The 23 senior Congress leaders who wrote a letter to Sonia Gandhi calling for sweeping changes in the party, and the leaders who rallied around the high command during the marathon Congress Working Committee meeting on Monday, both speak of a crisis. Both point to a precarious juncture for the Congress, and for the nation. The gallery of villains for both is also the same: The rising BJP and its ascendant “communal” and “divisive agenda”, an economic downturn followed by a pandemic, a jobs crisis, an aggressive China on the LAC. From here, however, the stories strike out in different directions. For the letter-writers, this grand coming together of setbacks calls for a changed Congress, one that is better able to reverse its own decline and stand up to rapidly changing external challenges. On the other hand, those closing ranks against the group of 23 argue, like Punjab Chief Minister Amarinder Singh has, that to demand an overhaul at this juncture is against the interests of the party and the nation. For those watching the Congress drama from outside, the question is a simple one: What does it say about a 134-year-old party, that it has to be dragged, kicking and screaming, to the mirror?

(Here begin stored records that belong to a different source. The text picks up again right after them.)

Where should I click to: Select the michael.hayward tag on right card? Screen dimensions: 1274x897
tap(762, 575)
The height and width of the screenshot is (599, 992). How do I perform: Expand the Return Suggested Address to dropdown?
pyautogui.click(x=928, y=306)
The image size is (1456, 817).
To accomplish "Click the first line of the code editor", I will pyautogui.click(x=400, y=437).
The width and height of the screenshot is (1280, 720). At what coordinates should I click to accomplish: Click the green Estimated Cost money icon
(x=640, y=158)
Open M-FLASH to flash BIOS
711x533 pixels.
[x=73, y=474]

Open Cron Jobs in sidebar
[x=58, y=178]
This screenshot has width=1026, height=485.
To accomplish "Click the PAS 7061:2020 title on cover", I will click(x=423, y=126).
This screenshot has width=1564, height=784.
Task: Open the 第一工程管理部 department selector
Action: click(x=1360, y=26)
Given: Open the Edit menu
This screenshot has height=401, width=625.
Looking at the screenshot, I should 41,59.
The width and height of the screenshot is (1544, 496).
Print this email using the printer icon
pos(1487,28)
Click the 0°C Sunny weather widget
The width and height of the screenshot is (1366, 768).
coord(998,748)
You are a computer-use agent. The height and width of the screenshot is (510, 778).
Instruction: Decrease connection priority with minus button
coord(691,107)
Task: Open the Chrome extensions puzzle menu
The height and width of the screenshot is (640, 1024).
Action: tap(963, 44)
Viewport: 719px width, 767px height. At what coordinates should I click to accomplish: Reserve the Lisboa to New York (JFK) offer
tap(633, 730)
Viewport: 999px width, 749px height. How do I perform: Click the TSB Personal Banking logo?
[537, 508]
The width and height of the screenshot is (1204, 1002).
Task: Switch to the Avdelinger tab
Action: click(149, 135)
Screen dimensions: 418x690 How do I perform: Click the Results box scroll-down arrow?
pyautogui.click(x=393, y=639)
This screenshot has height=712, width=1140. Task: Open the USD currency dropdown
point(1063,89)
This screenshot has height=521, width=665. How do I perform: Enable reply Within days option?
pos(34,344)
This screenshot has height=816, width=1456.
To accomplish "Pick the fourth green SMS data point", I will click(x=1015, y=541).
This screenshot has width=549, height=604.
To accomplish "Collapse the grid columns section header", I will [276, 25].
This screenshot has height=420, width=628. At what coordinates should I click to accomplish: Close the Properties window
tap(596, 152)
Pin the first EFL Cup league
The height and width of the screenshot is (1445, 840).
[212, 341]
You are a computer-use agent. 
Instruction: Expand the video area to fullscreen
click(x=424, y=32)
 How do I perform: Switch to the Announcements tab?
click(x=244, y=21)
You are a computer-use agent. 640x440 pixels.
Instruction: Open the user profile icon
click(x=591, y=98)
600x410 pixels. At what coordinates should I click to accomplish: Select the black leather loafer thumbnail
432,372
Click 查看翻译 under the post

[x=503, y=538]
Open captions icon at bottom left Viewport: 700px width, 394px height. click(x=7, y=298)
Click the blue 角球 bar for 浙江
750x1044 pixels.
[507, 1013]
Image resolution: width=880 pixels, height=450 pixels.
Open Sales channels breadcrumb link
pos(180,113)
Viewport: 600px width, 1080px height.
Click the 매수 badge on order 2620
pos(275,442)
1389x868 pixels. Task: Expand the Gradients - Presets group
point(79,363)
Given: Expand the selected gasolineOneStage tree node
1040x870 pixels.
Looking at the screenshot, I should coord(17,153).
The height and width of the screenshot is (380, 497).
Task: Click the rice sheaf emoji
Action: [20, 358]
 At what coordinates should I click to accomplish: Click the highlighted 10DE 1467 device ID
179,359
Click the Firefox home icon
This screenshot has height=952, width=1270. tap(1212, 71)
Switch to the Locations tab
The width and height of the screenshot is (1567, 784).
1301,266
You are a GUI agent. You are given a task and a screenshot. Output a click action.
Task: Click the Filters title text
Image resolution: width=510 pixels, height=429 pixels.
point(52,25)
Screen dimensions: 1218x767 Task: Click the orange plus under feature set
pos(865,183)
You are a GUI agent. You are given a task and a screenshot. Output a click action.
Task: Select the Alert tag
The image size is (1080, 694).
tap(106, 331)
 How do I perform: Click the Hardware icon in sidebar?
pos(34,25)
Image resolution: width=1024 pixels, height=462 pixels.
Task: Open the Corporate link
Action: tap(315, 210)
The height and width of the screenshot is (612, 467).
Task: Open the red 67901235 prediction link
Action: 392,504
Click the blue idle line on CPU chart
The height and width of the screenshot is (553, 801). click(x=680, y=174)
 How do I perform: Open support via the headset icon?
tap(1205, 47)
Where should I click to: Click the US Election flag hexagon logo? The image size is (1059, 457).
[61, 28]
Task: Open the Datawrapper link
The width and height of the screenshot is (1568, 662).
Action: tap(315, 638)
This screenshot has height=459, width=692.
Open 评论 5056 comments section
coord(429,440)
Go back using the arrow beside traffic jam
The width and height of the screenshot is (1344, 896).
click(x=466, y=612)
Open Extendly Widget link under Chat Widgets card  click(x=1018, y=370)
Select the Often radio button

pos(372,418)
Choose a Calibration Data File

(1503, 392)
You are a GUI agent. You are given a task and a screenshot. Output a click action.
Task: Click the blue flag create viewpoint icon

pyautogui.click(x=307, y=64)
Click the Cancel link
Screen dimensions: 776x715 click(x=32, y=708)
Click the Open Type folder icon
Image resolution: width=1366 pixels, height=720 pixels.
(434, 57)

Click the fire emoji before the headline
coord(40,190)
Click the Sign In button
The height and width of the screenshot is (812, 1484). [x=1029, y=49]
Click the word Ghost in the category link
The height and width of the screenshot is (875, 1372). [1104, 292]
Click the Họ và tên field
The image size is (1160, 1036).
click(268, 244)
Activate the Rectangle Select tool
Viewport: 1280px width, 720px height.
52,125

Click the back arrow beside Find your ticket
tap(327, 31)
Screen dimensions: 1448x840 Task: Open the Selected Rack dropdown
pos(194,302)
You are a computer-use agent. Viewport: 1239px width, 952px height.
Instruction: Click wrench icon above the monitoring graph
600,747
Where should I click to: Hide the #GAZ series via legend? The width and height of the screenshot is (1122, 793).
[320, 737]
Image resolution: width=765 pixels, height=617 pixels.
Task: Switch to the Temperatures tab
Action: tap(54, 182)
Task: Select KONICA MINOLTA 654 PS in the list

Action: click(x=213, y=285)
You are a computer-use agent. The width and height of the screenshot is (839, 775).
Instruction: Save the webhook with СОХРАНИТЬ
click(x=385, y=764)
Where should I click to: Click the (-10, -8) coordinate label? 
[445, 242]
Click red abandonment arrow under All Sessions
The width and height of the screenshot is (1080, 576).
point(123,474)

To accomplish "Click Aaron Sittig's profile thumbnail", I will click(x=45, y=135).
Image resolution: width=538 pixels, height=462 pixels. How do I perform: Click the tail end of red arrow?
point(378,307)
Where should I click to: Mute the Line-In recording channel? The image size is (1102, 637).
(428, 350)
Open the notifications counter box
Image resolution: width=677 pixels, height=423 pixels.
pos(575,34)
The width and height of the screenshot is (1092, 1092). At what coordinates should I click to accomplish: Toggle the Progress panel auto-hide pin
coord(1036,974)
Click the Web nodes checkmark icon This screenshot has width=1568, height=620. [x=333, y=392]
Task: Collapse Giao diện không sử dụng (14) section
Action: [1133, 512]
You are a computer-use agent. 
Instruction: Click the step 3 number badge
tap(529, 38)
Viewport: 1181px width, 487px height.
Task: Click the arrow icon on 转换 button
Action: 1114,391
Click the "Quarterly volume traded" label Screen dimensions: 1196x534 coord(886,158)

The marathon CWC meeting on Monday has led to no dramatic outcome. Faith has been reiterated in the leadership of Sonia and Rahul Gandhi and the can, or the letter, has been kicked down the road, or at least “until such time as circumstances will permit an AICC session to be convened”. By all accounts, the discussion in the CWC and in the party has been dominated not by the contents of the letter, but by questions about the motives of the letter-writers, their timing — whether or not the process they sought to set in motion would benefit the BJP. Most of all, the letter has become the pretext for the Congress to turn a yet more fervent gaze on its First Family, the Gandhis. In a debate that mainly asks “are you with the Gandhis, or against them”, there is little or no possibility of serious engagement with the broader concerns the letter articulated: About the toll that the uncertainty about leadership and drift has taken on the party at a time of a never-before erosion of its support base, and when it has lost the confidence of the young, who have voted in growing numbers for Narendra Modi and his BJP. The letter’s prescriptions — of a collective leadership and elections for party committees and decision-making bodies, for a decentralisation of power and empowerment of state units, for greater and institutionalised deliberation within — have not even found their way to the party’s table so far.
In times when the pandemic has stilled the politics on the street, the Congress could have profitably used the opportunity and space it provides to turn the gaze within. By choosing not to do so, by reducing this moment to a yes-or-no referendum on the Gandhis, it does a grave disservice to itself — and shrinks the opposition space so critical to the health of democracy.